Available data:
■ ■ ■ ■
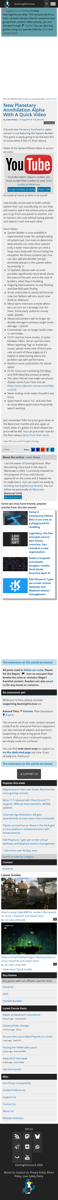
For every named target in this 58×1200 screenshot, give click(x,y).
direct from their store (36, 435)
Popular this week (14, 783)
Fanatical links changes (16, 1025)
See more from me (12, 497)
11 (55, 919)
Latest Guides (11, 875)
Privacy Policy (38, 1172)
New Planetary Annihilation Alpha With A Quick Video (24, 110)
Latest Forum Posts (15, 1008)
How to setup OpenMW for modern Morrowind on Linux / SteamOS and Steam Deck (29, 912)
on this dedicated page (17, 752)
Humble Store (10, 33)
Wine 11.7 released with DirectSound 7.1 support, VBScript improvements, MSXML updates (27, 803)
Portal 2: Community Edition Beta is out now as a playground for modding (41, 519)
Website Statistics (13, 1118)
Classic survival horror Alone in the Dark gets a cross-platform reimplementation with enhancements (29, 829)
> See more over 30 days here (20, 850)
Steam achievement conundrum (21, 1014)
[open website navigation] (53, 4)
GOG (45, 29)
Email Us (8, 868)
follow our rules (33, 670)
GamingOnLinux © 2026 (29, 1165)
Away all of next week (15, 1058)
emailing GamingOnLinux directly (23, 485)
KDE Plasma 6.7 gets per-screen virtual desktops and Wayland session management (41, 587)
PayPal (27, 25)
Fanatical (8, 987)
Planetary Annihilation (32, 129)
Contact (8, 862)
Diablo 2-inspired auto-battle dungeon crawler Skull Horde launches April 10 (39, 565)
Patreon (26, 711)
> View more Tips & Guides (16, 969)
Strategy (35, 441)
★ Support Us (29, 774)
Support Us (9, 1097)
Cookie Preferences (14, 1090)
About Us (8, 1111)
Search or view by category (18, 856)
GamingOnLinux (24, 4)
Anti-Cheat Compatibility (17, 1083)
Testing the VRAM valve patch (20, 1047)
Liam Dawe (11, 119)
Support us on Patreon (16, 10)
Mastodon (38, 489)
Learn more (51, 98)
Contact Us (9, 1104)
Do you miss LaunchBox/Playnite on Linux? (27, 1036)
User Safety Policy (33, 1176)
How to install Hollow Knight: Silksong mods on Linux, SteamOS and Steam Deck (29, 957)
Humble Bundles (12, 1001)
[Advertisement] (29, 67)
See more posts (12, 1069)
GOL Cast (13, 441)
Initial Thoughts (24, 441)
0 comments (49, 123)
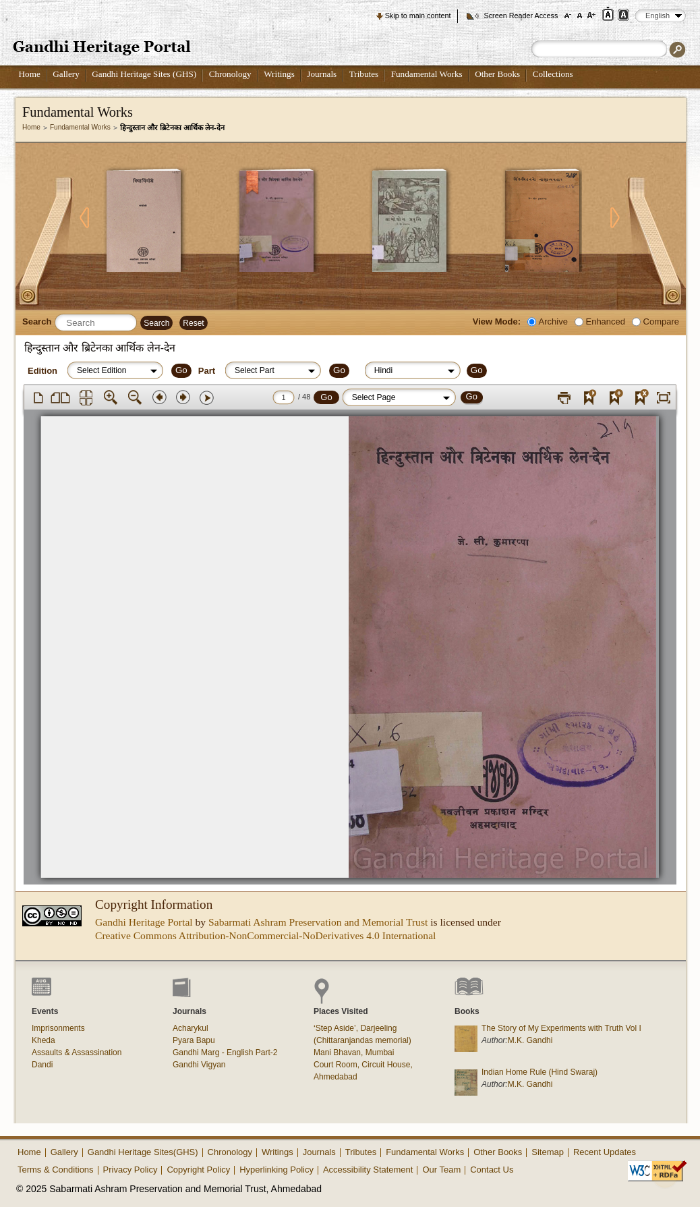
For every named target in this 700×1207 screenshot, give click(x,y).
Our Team (441, 1169)
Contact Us (491, 1169)
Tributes (363, 74)
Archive (553, 321)
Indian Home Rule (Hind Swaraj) (539, 1072)
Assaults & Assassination (76, 1052)
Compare (661, 321)
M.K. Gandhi (530, 1040)
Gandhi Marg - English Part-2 (225, 1052)
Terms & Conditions (56, 1169)
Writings (279, 74)
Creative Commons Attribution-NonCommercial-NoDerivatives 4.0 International (265, 935)
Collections (553, 74)
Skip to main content (418, 15)
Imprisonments (58, 1028)
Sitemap (547, 1152)
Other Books (497, 74)
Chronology (230, 74)
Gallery (66, 74)
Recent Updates (604, 1152)
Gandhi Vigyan (199, 1064)
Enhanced (605, 321)
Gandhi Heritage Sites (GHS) (144, 74)
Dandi (42, 1064)
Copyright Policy (198, 1169)
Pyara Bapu (194, 1040)
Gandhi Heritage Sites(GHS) (143, 1152)
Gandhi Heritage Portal (144, 922)
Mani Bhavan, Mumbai (354, 1052)
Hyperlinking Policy (276, 1169)
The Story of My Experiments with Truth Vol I (561, 1028)
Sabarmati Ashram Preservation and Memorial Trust (318, 922)
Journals (322, 74)
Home (29, 74)
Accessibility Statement (368, 1169)
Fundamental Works (427, 74)
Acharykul (190, 1028)
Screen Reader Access (521, 15)
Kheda (43, 1040)
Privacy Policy (130, 1169)
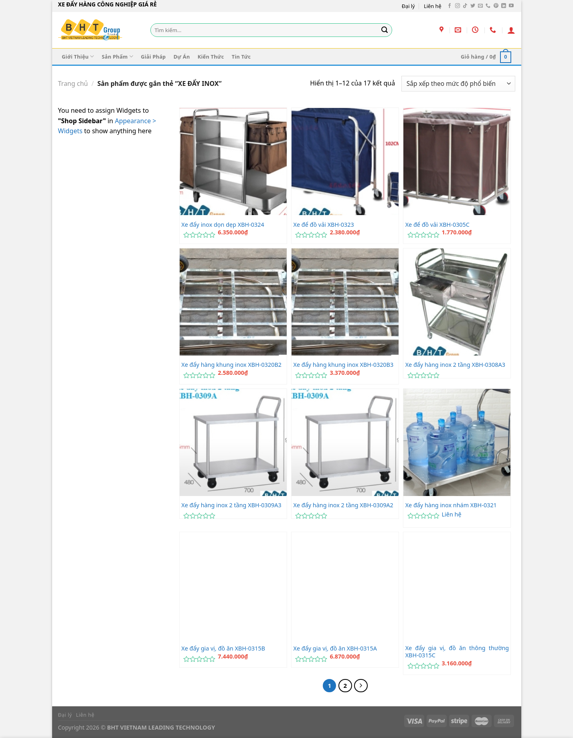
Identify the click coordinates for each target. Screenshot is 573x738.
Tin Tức (241, 56)
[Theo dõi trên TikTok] (465, 6)
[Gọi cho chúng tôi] (488, 6)
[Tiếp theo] (361, 686)
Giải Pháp (153, 56)
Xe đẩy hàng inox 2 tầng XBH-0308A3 (455, 364)
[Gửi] (384, 30)
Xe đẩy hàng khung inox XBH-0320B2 (231, 364)
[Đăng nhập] (511, 30)
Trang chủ (73, 83)
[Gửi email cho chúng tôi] (480, 6)
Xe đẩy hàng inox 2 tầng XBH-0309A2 (343, 505)
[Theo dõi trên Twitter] (472, 6)
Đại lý (408, 6)
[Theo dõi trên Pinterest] (496, 6)
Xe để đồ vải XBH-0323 (323, 224)
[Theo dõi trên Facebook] (449, 6)
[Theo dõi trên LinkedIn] (503, 6)
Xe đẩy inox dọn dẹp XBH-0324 (222, 224)
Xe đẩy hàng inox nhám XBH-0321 (451, 505)
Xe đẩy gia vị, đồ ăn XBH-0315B (223, 648)
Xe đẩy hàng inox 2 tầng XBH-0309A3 (231, 505)
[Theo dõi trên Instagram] (457, 6)
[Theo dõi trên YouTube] (511, 6)
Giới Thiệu (78, 56)
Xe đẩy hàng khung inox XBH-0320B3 (343, 364)
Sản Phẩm (117, 56)
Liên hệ (432, 6)
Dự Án (182, 56)
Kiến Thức (211, 56)
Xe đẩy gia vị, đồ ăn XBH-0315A (335, 648)
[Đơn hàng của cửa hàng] (458, 83)
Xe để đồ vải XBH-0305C (437, 224)
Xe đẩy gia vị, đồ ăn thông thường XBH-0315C (457, 651)
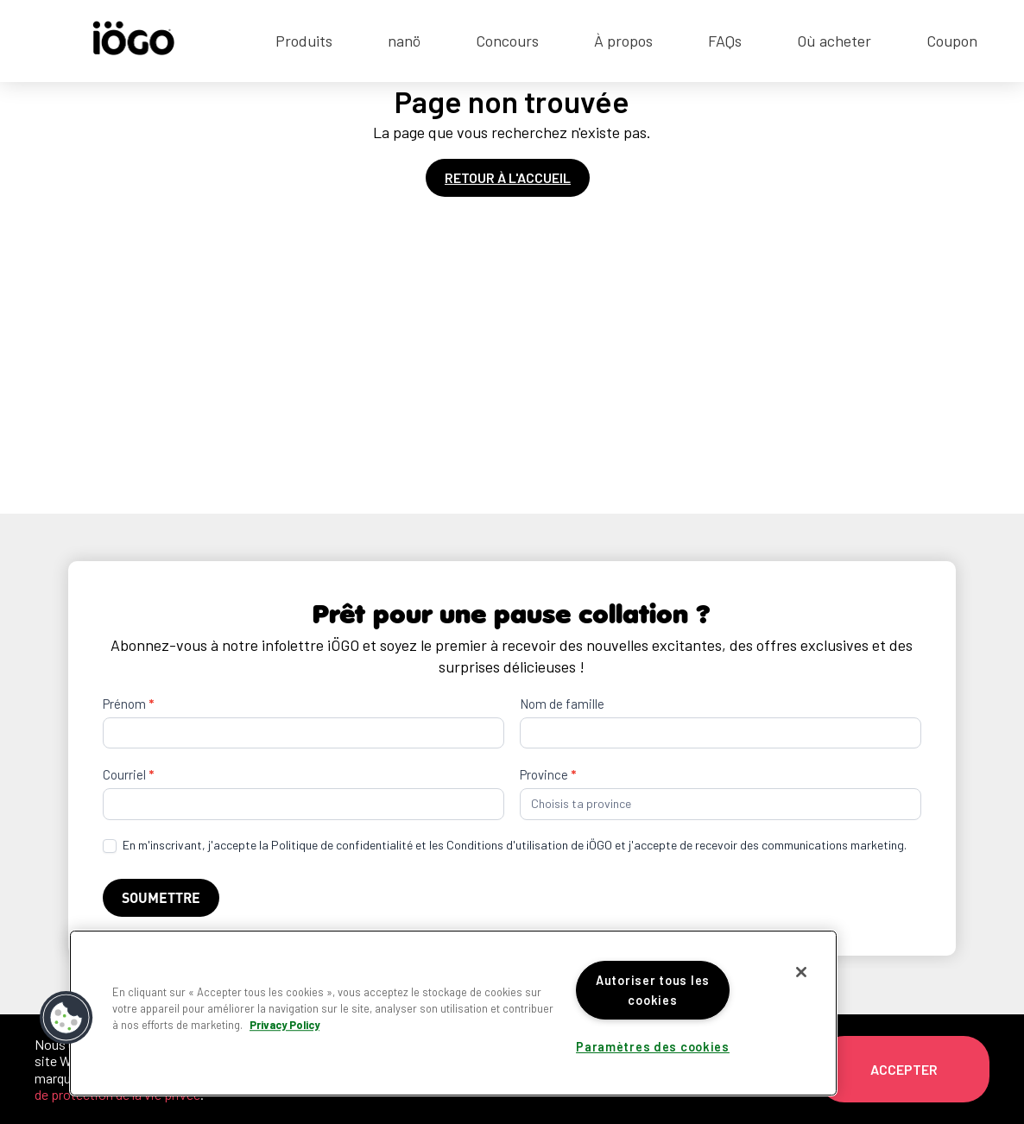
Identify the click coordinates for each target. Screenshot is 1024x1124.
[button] (66, 1017)
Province (548, 774)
■ ■ ■ ■
Aim of the task: From the rows above, pick out each line that contains the string "inox", matching uppercase and lowercase letters precisely.

Solution below:
Xe đẩy hàng inox 2 tầng XBH-0308A3 (455, 364)
Xe đẩy hàng khung inox XBH-0320B2 (231, 364)
Xe đẩy hàng inox 2 tầng XBH-0309A2 (343, 505)
Xe đẩy inox dọn dẹp XBH-0324 (222, 224)
Xe đẩy hàng inox nhám XBH-0321 (451, 505)
Xe đẩy hàng inox 2 tầng XBH-0309A3 (231, 505)
Xe đẩy hàng khung inox XBH-0320B3 (343, 364)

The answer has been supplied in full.